┌──

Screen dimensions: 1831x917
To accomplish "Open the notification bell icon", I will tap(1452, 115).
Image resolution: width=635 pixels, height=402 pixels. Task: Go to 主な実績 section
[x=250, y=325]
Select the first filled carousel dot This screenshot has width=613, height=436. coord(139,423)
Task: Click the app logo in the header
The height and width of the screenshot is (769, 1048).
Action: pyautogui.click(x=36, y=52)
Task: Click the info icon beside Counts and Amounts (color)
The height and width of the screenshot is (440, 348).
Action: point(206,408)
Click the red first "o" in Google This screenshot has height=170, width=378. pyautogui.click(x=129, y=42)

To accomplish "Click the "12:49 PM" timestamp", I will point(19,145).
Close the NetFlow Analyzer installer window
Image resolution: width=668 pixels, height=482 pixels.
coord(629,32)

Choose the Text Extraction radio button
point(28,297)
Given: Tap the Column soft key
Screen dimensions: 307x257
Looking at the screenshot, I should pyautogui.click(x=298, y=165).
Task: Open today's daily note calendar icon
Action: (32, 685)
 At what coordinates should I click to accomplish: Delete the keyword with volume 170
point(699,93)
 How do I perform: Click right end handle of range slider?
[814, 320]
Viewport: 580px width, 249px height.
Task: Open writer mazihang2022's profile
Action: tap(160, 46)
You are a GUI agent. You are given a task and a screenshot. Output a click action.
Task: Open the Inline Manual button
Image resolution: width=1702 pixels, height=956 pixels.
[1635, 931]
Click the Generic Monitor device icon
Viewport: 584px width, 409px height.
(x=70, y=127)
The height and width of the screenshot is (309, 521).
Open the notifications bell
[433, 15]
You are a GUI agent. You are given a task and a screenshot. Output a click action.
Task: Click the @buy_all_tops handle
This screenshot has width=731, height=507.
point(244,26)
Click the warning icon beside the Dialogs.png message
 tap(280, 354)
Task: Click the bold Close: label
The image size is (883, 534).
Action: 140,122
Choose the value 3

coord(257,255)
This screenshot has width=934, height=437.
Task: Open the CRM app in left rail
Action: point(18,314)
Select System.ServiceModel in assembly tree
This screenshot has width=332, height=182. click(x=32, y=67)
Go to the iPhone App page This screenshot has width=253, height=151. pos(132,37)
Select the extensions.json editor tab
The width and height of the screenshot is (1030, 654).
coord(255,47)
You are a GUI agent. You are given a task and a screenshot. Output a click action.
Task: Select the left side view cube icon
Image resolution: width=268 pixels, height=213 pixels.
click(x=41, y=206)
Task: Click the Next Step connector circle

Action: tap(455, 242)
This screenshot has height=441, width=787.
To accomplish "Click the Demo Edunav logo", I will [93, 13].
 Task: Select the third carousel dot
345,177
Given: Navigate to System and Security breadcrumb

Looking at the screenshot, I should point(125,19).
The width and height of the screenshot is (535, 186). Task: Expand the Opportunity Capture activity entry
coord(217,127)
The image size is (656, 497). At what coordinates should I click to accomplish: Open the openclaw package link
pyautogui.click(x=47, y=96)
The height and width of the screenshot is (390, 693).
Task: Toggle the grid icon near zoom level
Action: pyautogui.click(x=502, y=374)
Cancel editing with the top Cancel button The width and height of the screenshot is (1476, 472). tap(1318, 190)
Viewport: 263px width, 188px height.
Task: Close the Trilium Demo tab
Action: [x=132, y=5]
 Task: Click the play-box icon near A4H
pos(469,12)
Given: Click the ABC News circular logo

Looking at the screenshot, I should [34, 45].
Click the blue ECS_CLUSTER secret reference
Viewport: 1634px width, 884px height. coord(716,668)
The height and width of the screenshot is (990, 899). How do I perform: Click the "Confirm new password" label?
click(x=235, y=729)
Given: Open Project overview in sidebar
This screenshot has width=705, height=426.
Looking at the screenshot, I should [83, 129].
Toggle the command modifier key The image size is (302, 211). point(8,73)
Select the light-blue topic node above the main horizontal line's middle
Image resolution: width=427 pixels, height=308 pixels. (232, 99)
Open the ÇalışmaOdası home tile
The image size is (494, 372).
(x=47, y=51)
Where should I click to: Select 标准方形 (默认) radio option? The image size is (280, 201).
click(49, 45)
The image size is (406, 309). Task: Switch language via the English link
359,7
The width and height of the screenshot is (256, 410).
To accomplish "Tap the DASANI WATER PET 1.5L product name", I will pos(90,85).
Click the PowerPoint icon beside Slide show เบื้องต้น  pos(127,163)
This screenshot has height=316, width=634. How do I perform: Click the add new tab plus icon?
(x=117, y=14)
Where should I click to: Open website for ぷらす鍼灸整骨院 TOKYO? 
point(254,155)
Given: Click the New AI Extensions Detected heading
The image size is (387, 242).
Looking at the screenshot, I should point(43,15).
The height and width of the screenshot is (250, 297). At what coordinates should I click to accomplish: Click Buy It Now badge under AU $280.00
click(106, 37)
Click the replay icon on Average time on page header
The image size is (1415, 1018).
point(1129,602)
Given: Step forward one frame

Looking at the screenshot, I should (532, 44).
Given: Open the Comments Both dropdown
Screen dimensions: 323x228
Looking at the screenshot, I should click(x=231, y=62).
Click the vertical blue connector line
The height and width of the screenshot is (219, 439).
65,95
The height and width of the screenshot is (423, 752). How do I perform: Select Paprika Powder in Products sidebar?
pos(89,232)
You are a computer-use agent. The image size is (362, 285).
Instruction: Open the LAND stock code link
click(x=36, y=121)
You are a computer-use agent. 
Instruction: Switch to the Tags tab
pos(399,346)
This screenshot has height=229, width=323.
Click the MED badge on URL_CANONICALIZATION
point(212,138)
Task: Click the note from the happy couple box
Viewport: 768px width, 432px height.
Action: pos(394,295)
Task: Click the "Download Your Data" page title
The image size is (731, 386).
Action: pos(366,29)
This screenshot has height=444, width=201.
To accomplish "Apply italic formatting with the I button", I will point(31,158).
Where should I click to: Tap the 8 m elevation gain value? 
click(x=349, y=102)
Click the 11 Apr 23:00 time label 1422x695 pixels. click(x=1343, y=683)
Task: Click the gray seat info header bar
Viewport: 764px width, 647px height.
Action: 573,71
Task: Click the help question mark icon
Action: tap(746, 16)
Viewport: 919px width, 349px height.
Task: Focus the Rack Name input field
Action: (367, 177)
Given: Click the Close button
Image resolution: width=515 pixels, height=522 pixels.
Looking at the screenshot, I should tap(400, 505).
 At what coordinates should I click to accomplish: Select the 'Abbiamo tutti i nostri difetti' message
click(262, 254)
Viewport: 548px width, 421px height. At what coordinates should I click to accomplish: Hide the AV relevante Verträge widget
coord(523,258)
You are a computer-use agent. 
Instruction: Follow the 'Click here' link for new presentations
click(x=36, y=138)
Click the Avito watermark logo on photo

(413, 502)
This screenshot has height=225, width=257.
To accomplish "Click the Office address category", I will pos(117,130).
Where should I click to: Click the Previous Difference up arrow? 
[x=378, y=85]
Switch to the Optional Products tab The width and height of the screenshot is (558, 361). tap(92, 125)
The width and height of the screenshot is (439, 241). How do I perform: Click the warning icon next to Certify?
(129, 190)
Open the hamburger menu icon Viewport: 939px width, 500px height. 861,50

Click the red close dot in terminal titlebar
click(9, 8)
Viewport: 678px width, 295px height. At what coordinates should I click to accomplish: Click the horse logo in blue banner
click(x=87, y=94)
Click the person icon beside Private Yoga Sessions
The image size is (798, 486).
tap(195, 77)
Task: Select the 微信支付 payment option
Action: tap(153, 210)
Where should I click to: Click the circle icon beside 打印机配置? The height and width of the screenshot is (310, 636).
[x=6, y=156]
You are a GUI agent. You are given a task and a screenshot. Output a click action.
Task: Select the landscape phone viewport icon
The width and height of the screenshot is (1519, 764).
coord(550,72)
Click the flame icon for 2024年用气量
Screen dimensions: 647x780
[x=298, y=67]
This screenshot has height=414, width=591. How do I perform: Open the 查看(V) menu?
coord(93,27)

└──

THE PROBLEM =
Which of the lines above contain "info"? Return them all.

ANSWER TO THE EXERCISE =
Task: Click the info icon beside Counts and Amounts (color)
Task: Click the gray seat info header bar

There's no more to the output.